TEXT BLOCK |
Dave Morris's five-foot-tall sculpture in Ancaster freestone evokes what artists these days call a "multiple response". At first glance, it could be any of several different things. The way out of the confusion is to laugh. Many people do. Morris is not in the least offended.

Humour is rare in British sculpture. You can be just as confused by the sculpture of Moore, Hepworth or Caro without getting so much as a titter out of it.

When the giggles subside, the eye focuses on Morris's voluptuous sags and bulges - the weight distribution (to use a dry term) that occurs whenever nature wraps bulky organisms in sacks so that they can pile themselves in heaps without getting tangled up.

Gravity, his sculpture wittily observes, tends to mould piles of fat pigs or piles of ripe aubergines in the same sinuous way. One squashed on the bottom row wearily drops its snout - or is it its stalk? The one lying on top of it raises itself, as if expecting to have its back scratched. Another nuzzles its stalk into its neighbour's soft flank.

The sculpture's title, Body Boat, is little help in deciphering what the bodies are. But the base is actually a storm-tossed vessel - recognisable to those who know Morris's recent work as part of his cargo theme - and the bodies, as a few seconds' investigation will confirm, are clearly aubergines. Pigs? Breasts? Whatever gave you that idea?

Body Boat is one of three in his "Boat" series, begun last year as he approached 50. Aubergines and chillies in seagoing vessels made their debut only four years ago, in a series of six of his sculptures called "South American Trade".

His work before that, although also concerned with mechanics and loading, was quite different. In the 1980s he used discarded builders' timber to make heavy, somewhat threatening yet absurd constructions, such as Walnut Holding Device and Conker Boring Machine - references to the megalomania of Victorian engineers and to the subsequent decay of heavy industry. He was also inspired by the notebooks of his Uncle Jack, a print compositor whose device to speed the production of biscuits was adopted by Huntley & Palmer in the years before the war.

A couple of years ago, he was making giant "still lifes" from timber and laminates - English ones with wooden crockery, cutlery and bottles, and Moroccan ones with oversize versions of the sugar hammers typical of that country.

TASK INSTRUCTIONS |
a. Rewrite the piece on Dave Morris's sculpture, everything from "The sculpture's title, Body" down to "you that idea?", putting "ship" in place of "vessel".
b. According to the piece on Dave Morris's sculpture, what material did he use for his constructions in the 1980s?

DATASET EXTRACT |
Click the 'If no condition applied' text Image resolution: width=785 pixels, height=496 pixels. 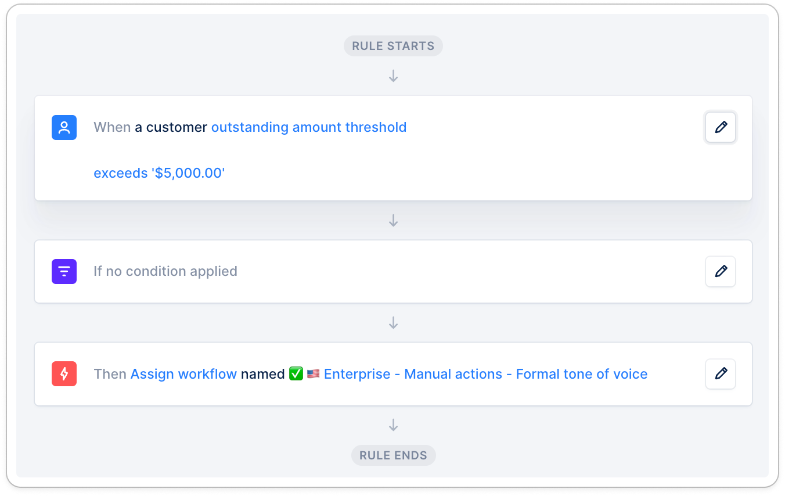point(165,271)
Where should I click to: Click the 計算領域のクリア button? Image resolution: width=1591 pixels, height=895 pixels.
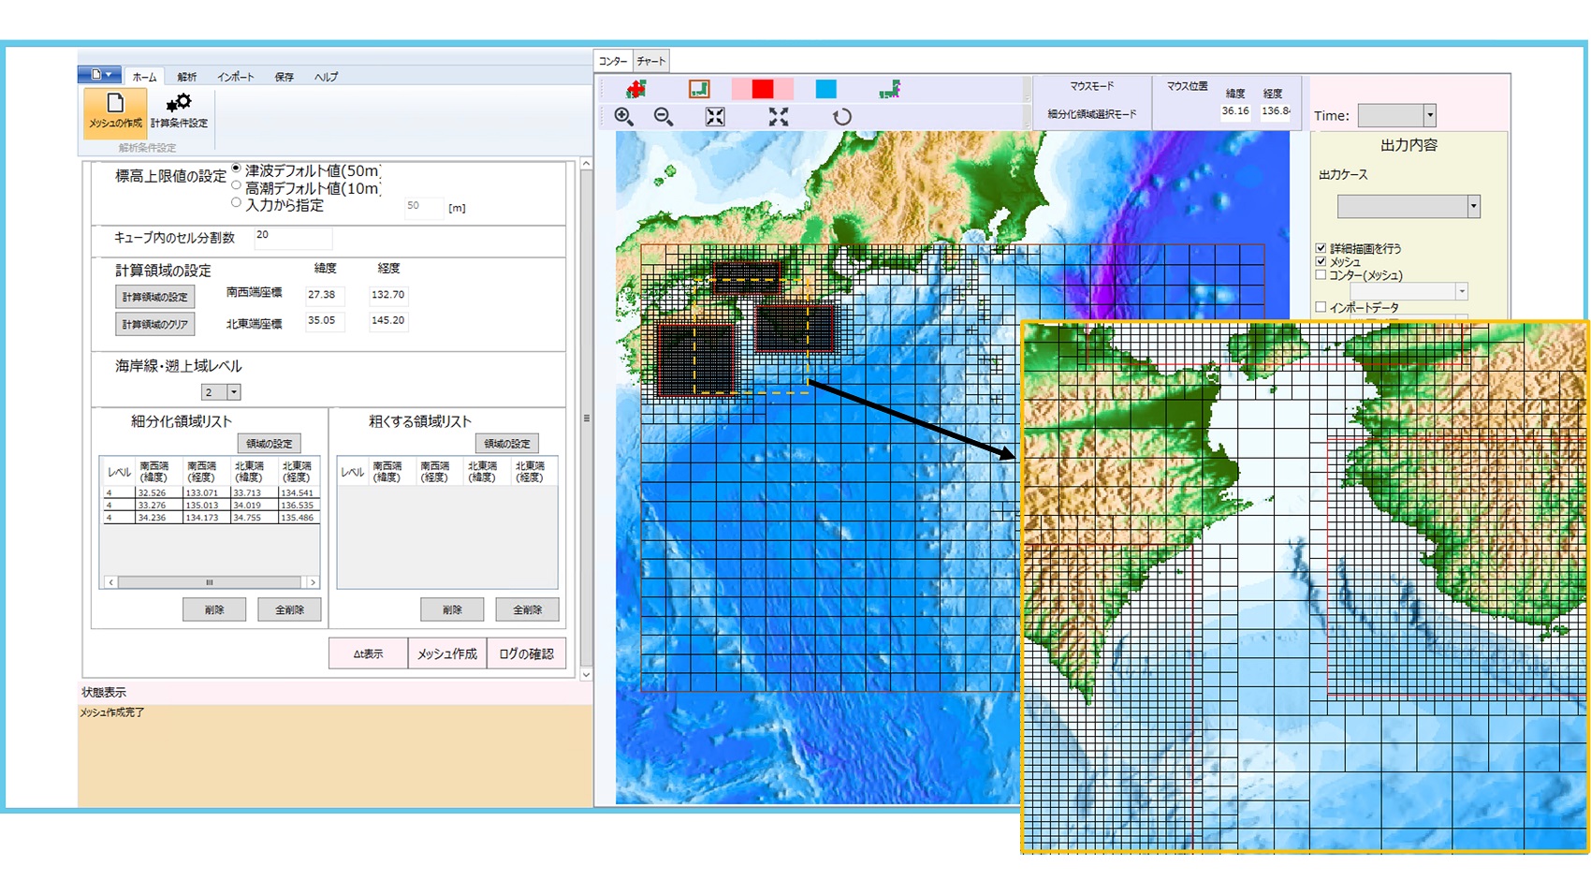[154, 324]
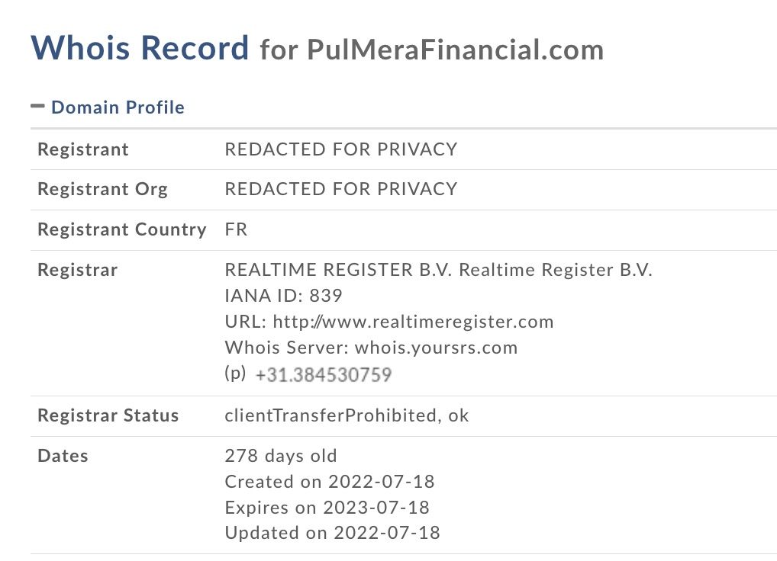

ANSWERS BELOW |
a.
The sculpture's title, Body Boat, is little help in deciphering what the bodies are. But the base is actually a storm-tossed ship - recognisable to those who know Morris's recent work as part of his cargo theme - and the bodies, as a few seconds' investigation will confirm, are clearly aubergines. Pigs? Breasts? Whatever gave you that idea?

b. Discarded builders' timber.